__Stored data__
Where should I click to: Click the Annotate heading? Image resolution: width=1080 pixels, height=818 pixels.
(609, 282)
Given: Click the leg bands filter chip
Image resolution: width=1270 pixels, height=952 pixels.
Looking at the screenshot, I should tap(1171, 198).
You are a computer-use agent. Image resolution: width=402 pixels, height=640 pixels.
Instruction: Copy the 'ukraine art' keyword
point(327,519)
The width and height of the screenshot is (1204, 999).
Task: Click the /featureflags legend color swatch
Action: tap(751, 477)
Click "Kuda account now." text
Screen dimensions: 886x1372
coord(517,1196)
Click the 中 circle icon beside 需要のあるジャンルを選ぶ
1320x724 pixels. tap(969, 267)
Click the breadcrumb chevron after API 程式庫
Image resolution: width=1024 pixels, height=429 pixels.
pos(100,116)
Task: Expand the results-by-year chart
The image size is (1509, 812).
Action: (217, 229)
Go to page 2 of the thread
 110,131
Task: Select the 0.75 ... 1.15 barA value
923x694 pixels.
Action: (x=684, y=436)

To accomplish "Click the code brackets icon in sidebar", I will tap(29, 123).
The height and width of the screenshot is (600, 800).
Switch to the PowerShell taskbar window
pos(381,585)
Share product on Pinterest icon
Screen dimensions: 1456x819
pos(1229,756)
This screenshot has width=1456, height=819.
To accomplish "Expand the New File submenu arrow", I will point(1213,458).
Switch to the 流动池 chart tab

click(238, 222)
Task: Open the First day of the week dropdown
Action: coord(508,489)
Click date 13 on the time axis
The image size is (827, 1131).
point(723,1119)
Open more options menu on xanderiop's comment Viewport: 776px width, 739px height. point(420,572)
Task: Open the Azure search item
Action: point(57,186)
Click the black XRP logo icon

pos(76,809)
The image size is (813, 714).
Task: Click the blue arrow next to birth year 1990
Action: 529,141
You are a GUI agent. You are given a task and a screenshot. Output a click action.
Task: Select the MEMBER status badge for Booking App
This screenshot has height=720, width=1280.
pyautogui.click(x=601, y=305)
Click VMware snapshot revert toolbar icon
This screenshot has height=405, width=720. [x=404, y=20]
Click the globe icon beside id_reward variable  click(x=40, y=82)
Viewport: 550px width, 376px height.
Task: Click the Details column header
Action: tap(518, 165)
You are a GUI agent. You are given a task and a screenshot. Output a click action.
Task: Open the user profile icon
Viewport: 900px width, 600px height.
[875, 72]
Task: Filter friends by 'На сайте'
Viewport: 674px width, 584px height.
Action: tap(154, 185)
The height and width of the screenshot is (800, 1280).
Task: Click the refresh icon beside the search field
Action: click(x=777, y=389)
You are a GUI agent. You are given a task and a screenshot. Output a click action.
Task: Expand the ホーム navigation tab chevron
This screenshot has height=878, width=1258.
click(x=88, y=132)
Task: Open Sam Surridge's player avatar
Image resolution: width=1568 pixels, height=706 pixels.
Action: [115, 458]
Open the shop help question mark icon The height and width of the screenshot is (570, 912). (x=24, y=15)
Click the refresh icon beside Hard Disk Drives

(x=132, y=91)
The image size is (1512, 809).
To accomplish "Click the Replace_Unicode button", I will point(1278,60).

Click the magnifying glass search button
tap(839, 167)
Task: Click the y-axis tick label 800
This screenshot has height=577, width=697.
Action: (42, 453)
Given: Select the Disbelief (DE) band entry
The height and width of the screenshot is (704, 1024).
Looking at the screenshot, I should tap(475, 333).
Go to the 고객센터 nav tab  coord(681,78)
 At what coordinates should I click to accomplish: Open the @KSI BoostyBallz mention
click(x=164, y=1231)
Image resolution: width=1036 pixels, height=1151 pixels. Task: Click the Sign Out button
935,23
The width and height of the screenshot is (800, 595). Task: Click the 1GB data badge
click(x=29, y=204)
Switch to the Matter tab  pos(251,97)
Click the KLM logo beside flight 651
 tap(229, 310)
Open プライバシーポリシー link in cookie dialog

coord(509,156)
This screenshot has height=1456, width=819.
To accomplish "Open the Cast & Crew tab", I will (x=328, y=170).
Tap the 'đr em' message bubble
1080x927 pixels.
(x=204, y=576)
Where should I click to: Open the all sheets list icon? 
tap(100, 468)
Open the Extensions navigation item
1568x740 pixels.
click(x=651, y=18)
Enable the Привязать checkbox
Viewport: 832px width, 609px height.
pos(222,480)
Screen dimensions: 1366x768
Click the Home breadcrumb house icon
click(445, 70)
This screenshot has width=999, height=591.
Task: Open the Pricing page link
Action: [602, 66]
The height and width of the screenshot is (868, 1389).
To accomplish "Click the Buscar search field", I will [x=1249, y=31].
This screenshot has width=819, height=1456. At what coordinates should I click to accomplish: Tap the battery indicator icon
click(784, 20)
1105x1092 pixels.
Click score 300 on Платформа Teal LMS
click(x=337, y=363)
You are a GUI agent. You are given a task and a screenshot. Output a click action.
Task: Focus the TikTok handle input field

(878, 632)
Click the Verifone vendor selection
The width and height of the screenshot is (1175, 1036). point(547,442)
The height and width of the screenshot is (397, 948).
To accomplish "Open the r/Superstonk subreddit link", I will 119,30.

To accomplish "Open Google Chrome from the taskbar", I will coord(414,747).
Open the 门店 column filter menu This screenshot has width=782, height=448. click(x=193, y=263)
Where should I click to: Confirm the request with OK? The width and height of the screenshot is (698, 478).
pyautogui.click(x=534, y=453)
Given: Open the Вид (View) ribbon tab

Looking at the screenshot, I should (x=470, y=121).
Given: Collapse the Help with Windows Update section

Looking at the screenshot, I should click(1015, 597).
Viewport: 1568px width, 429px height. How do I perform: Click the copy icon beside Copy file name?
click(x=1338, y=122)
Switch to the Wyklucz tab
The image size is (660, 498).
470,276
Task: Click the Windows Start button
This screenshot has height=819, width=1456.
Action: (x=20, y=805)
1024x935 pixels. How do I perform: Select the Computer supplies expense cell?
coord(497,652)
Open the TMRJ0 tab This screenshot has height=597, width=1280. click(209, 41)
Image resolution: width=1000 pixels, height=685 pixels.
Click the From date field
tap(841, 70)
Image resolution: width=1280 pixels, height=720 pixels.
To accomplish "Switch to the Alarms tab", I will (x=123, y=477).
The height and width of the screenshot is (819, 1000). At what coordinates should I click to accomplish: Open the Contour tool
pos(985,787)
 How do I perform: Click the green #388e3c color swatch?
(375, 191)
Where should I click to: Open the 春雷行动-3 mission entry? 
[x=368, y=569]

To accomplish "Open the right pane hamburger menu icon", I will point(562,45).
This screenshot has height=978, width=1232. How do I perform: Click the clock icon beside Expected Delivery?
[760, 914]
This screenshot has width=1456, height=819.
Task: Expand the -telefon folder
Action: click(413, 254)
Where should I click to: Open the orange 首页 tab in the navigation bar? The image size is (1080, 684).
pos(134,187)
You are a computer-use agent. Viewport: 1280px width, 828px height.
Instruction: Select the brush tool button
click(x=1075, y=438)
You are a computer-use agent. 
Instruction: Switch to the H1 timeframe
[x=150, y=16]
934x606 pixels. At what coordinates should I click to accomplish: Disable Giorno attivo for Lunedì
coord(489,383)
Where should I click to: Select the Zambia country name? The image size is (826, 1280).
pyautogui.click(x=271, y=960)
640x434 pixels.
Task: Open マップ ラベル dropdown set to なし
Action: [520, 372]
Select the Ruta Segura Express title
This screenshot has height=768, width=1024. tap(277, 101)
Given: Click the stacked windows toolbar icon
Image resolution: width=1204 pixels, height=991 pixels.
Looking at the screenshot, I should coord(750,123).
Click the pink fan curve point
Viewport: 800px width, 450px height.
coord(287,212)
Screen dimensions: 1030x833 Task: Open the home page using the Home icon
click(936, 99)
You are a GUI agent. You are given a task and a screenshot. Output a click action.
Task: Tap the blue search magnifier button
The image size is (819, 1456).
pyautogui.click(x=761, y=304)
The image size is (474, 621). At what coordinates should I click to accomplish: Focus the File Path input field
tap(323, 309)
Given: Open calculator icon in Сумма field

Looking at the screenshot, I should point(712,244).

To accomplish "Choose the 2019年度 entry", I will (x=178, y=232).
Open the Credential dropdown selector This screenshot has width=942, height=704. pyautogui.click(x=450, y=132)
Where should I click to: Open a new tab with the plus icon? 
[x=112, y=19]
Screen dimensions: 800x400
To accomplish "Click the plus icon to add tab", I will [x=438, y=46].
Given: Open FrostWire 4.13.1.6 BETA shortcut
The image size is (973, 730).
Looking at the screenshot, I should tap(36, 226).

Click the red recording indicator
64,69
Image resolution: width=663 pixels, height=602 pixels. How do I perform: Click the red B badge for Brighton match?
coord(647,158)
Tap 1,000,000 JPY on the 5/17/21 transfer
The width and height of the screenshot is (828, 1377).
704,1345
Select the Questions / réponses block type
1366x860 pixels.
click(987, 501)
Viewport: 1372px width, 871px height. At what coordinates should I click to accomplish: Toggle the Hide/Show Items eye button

__TASK__
Only a number is expected here: how many lines of the records above contain "axis".

__FINISHED EXERCISE__
2